When the picnic ended, Matt went to his girlfriend’s apartment to watch a movie. Unfortunately, he began sneezing again because his nose, which was already irritated, was very sensitive to her perfume. When her cat approached him, he sneezed some more. Matt began wondering if the ragweed pollen followed him into her house. He had no problems with her perfume or cat before. So, why tonight?

Our body has two phases of allergic response that involve inflammatory cells and powerful chemical mediators. As we know, allergic reactions are linked to allergen-IGE-inflammatory cells called chemical mediators that induce almost immediate allergic symptoms. Typically sneezing, runny nose, nasal congestion, and itching of the nose, throat or palate is peaks rapidly, but subsides within two hours or so.

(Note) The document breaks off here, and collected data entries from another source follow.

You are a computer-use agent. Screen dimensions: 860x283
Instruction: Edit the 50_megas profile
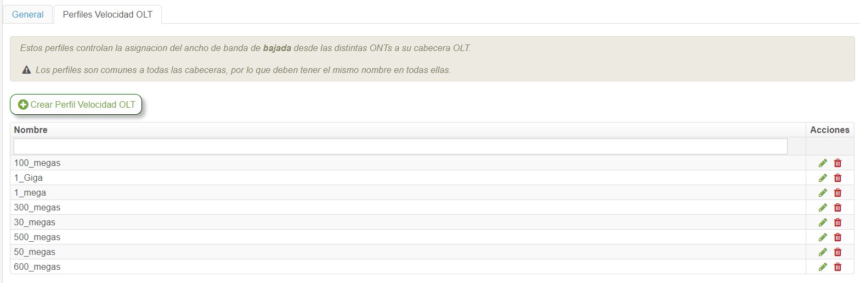[x=823, y=252]
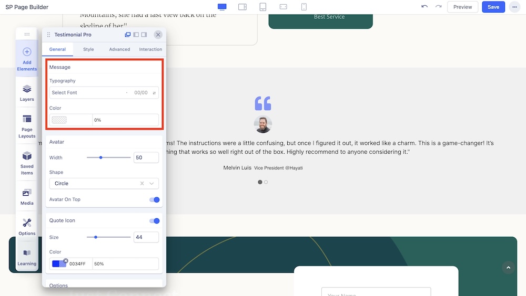
Task: Select second testimonial slide dot
Action: tap(266, 182)
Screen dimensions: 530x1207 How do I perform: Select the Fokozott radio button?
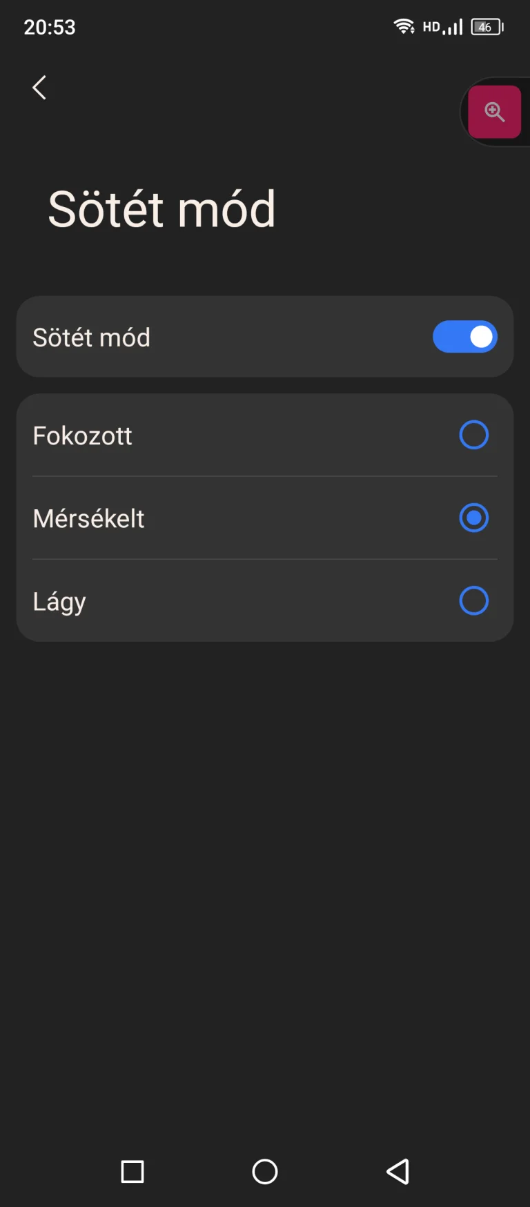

The deferred phase reaction usually appear about 4 to 6 hours after allergen exposure, and up to 8 hours in some cases. When prior exposure creates a reaction, the already irritated mast cells become super sensitive, as Matt became with the perfume and cat. When this happens, the eosinophylls are called into action, for a second rally against the allergens, even hours after you think you’ve recovered from a prior reaction, and inflammation occurs.

Patients and physicians both have noted a phenomenon, termed “priming”, that encompasses a patient’s worsening of symptoms at lower levels of exposure (low pollen count) as the season progresses, than they experienced earlier in the season with higher levels of exposure (high pollen count).

In other words, it takes less pollen in the air to initiate an allergic reaction late in the pollen season than it did at the beginning of the season. “Primed” patients noted that they are more reactive to lower levels of exposure to other allergens: dust, molds, mites and animals.

The longer one seems to be bothered by allergic nasal symptoms, the more one’s nose is twitched or symptoms are triggered by non-specific, non-allergic factors, such as pollutants, smoke, powders, cosmetics, and newsprints.

He is experiencing priming. As a pollen season progresses, it takes less exposure to specific pollen as well as other allergens to trigger symptoms. His allergy to dust may not be sufficient to trigger your symptoms by itself, but once your nose becomes hyper responsiveness during ragweed season, it will become reactive to the dust that did not bother you before.

Although the reaction triggered by irritant is not IgE mediated, they still increase injury to already sensitive area. If you continuously exposed to allergens and irritants, a vicious cycle can develop. The symptoms caused by irritant may be similar to those caused by an allergen. Irritant stimulate your nose’s nerve ending, which transmit signals to the brain, which relays a message to your nose to swell, run or sneezing.